Step 2: Replace old habit with wih a new response
The second step in breaking the procrastination habit is developing new responses to self-limiting beliefs and changing negative behaviors. Begin with small, effective changes and repeat them often. These changes can include taking breaks to calm emotional responses, managing negative self-talk to rewrite the internal narrative to a more positive outlook, and building tolerance for even the most non-preferred tasks by working for shorter amounts of time. The repetition of these small changes effectively teaches the brain that it is safe from the perceived threat procrastination was attempting to avoid. Over time, the neural pathways in the brain rewrite the internal monologue to one of safety and achievement rather than fear and failure.

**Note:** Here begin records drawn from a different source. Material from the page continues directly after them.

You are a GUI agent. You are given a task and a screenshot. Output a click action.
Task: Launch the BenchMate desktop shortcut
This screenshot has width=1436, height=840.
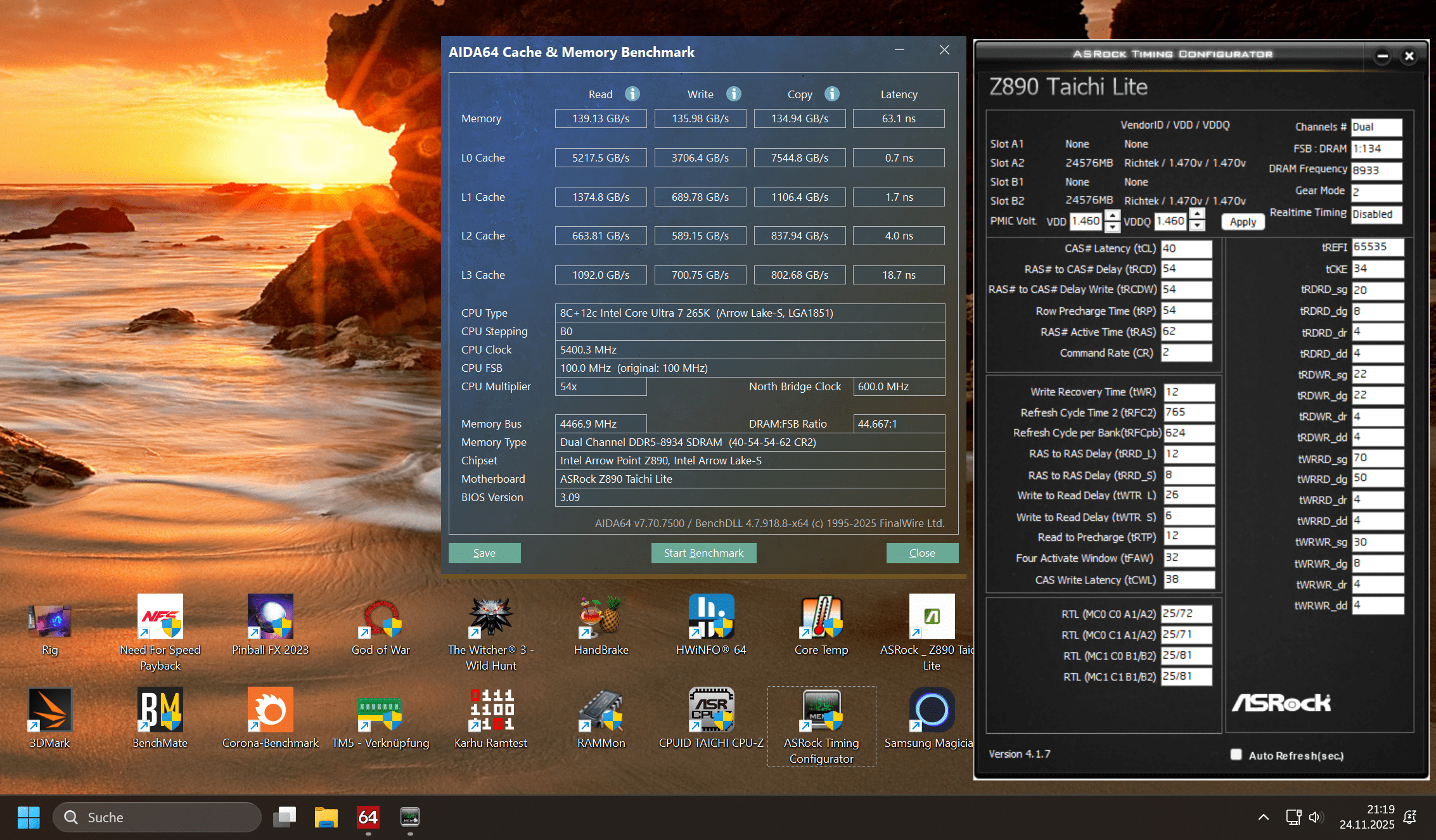160,710
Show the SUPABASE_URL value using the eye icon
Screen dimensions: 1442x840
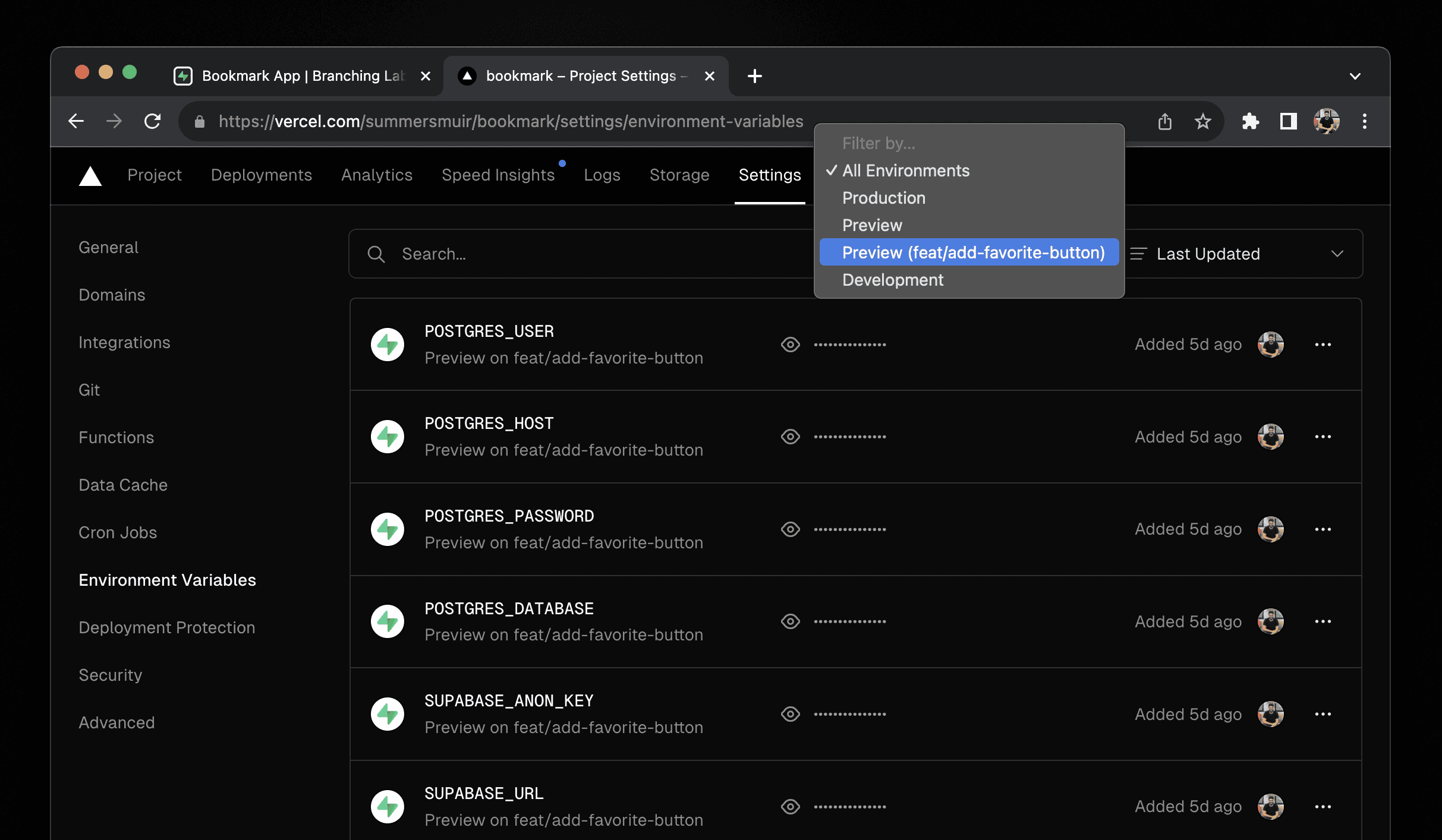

Additional Strategies for Overcoming Procrastination
Mindfulness is another effective approach to overcoming the procrastination habit. Find the willingness to examine negative self-talk and other intrusive thoughts without additional judgment. What does that mean? When your brain tells you that nothing you do is good enough, choose to self-soothe and offer yourself patience and compassion rather than additional sabotaging thoughts. Ask yourself why you think about yourself or the task in a negative way and examine the facts over the feelings. Perfectionism is a logical fallacy. Perfect is not possible. Instead, reach for the achievable goal of “good enough”. Allow the words to actually mean what they mean. Good enough is good enough, and sometimes it is the best we can do.
Key Takeaway
Procrastination is not about poor time management and limited motivation. Procrastination is an avoidant response to emotional or cognitive overwhelm and can be changed. Approaching tasks with curiosity and without self-defeating fear and judgment are important steps in changing the procrastination habit. Over time, the brain will believe that task initiation is not a threat, and achievement is more effective than avoidance.